Los pensamientos de un testigo de lo que pasa

3 de junio de 2018– La gente, el pueblo, no es culpable; lo son sus gobernantes, la clase que lo domina.

domingo 03 junio 2018

 Ningún habitante civil de Hiroshima o Nagasaki era responsable de los crímenes de su ejército y nada hubiera podido hacer para evitarlos. Arrojar sobre ellos la Bomba fue una injusticia y un crimen. Ningún alemán de Hamburgo o de Dresde era culpable de que Hitler invadiera Polonia y desatara la segunda guerra mundial. Quemarlos vivos por miles fue una injusticia y un crimen. Frente al poder de los gobernantes, el poder de engañar a los gobernados y de torturarlos para hacerse obedecer, el pueblo, la gente, es impotente. Nadie nace heroico; todos somos gente corriente que queremos vivir sin demasiado dolor. Para los gobernantes, la clase dirigente, sus pueblos, sus gentes, son un factor que no cuenta, algo despreciable, menos que nada.
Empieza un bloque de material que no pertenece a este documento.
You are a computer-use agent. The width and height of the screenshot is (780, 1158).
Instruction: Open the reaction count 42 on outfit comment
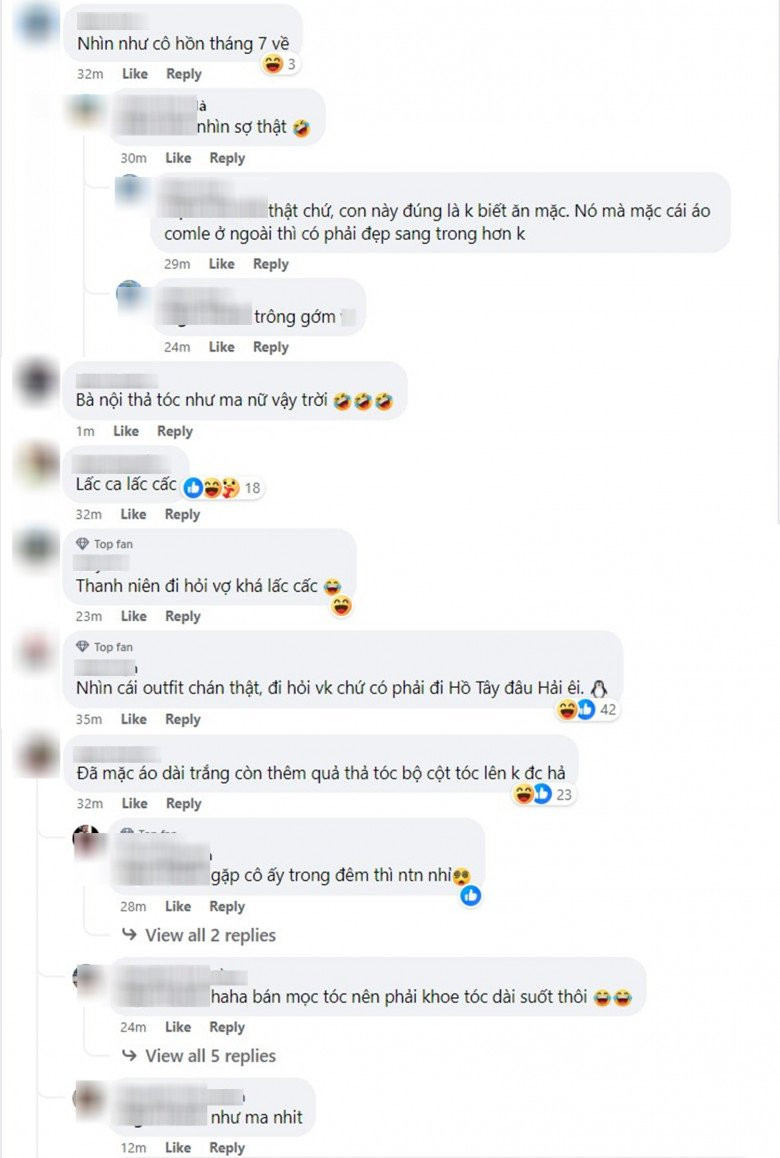[587, 710]
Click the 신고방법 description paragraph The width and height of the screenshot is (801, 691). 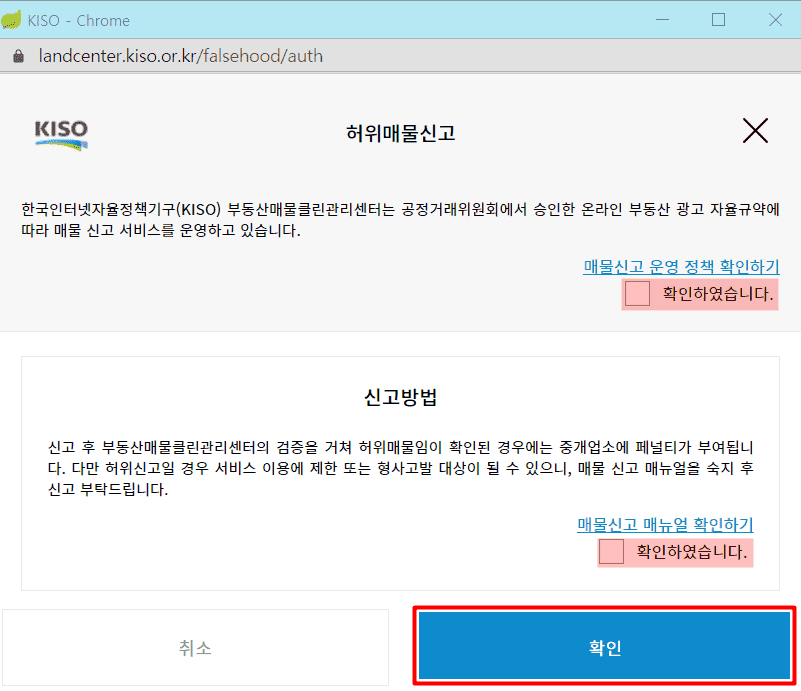400,467
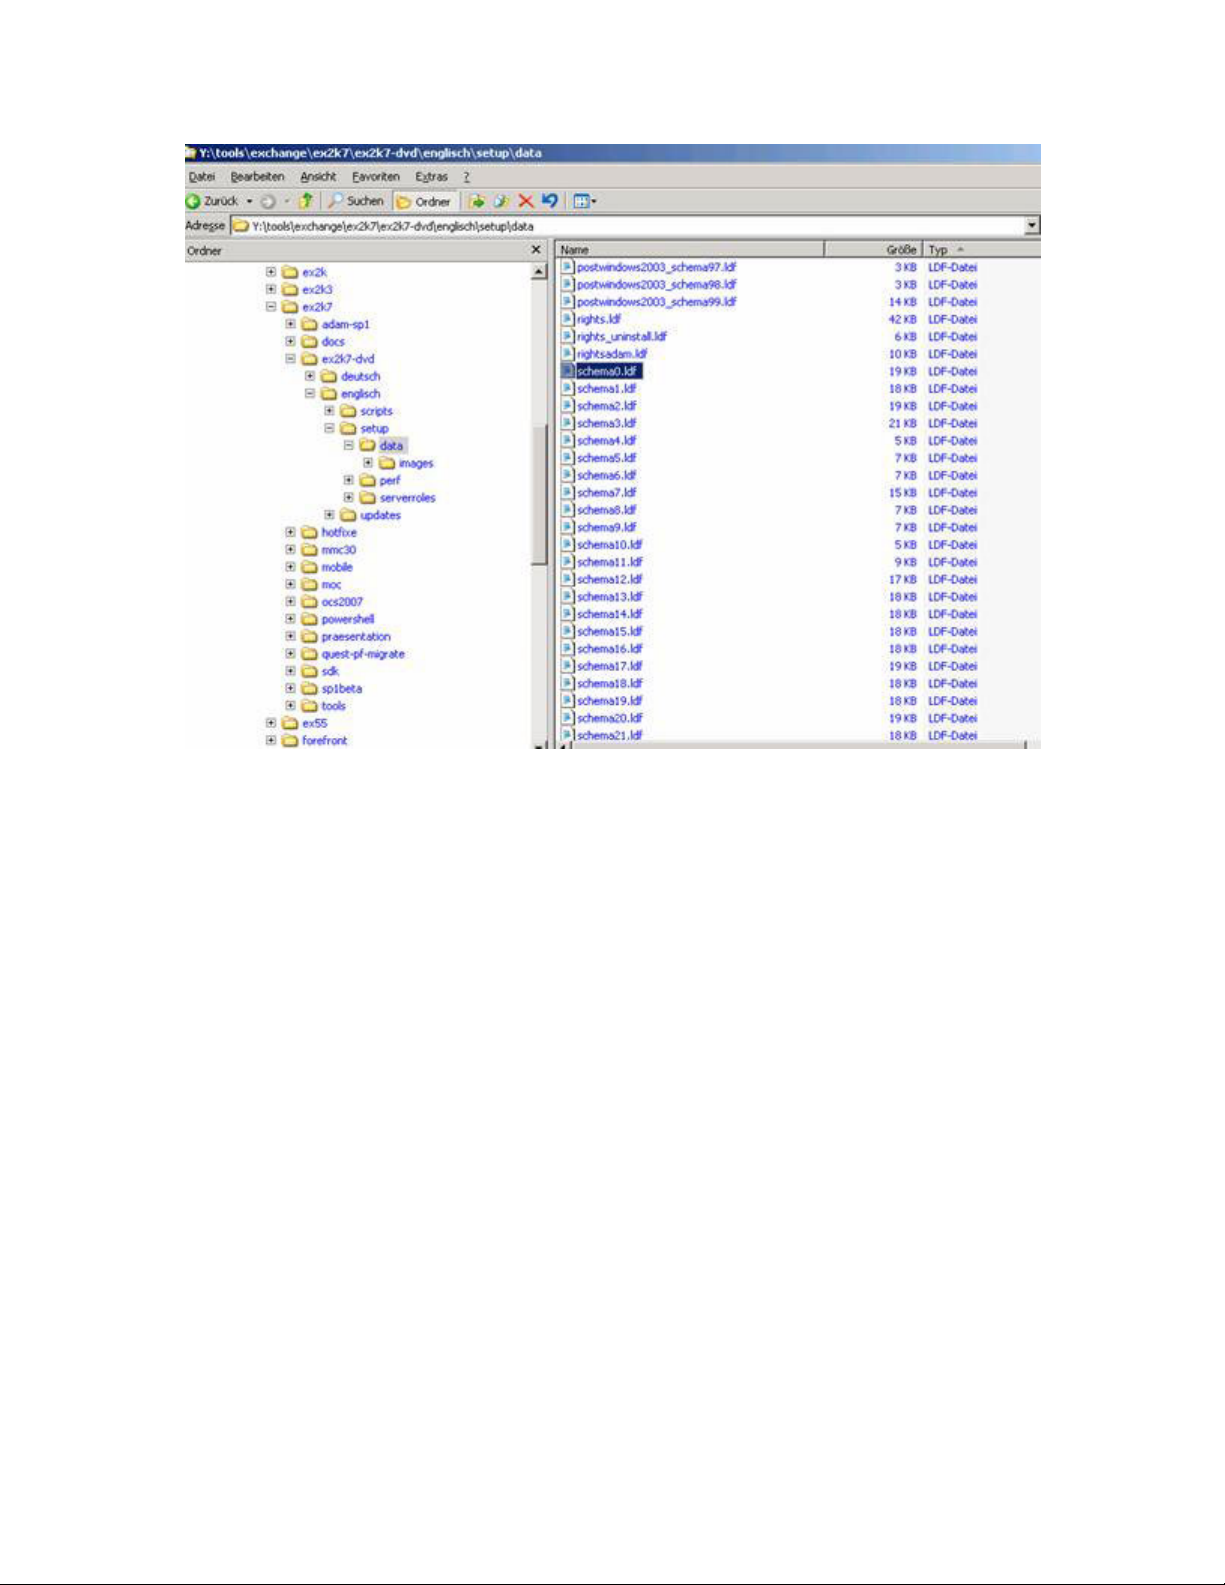Click the red X delete icon

[526, 201]
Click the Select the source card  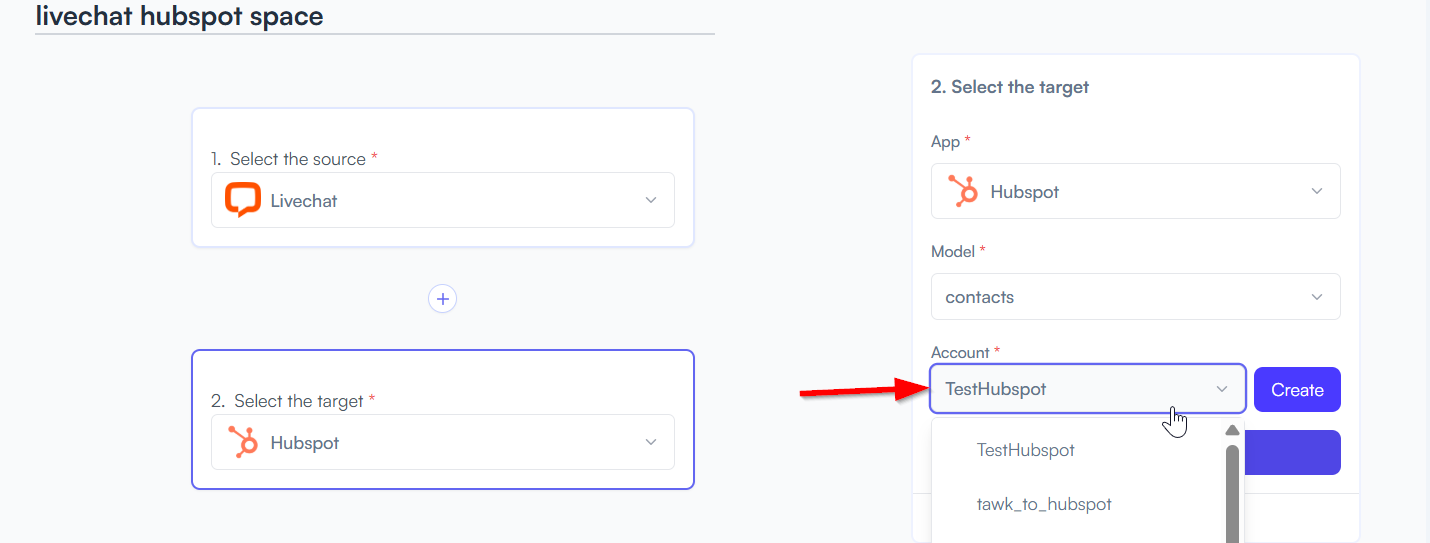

En su libro titulado Los últimos días, Woodward y Bernstein cita las palabras de Henry Kissinger; en una entrevista, el dirigente se refirió a los militares como "esos estúpidos y necios animales patéticos que están ahí para que se los use como peones de la política exterior”. Antes que él se había pronunciado en parecidos términos Napoleón el emperador de los franceses. De vuelta de Rusia tras la retirada catastrófica en la que su Grande Armée había muerto de hambre y de frío, se le había preguntado qué pensaba al respecto y él había respondido con frío desprecio: "¿Y qué quiere usted que me importen a mí un millón más o menos de esos desgraciados?" Y otra historia más. Cuando en Francia se propuso al emperador Napoleón III adherirse al movimiento de creación de la Cruz Roja para recoger y atender a los heridos en el campo de batalla, impulsado por un comerciante suizo al que había horrorizado lo que él había vivido en la batalla de Solferino, uno de sus cortesanos le había aconsejado no hacerlo porque según él no hacía ninguna falta, ya que el soldado que caía herido en el combate por la Patria no debía quejarse, sino sentirse agradecido por el honor y la gloria que de ese modo conseguía. Y para terminar esta lista de horrores citaré el conocido caso de la relativamente reciente guerra de Irán contra Irak en la que los ayatolas iraníes obligaban a los civiles a entrar en los campos de minas para hacerlas explotar al pisarlas y ahorrar así la vida de los soldados. Uno se entera y le cuesta creerlo. Hasta donde llega el horror.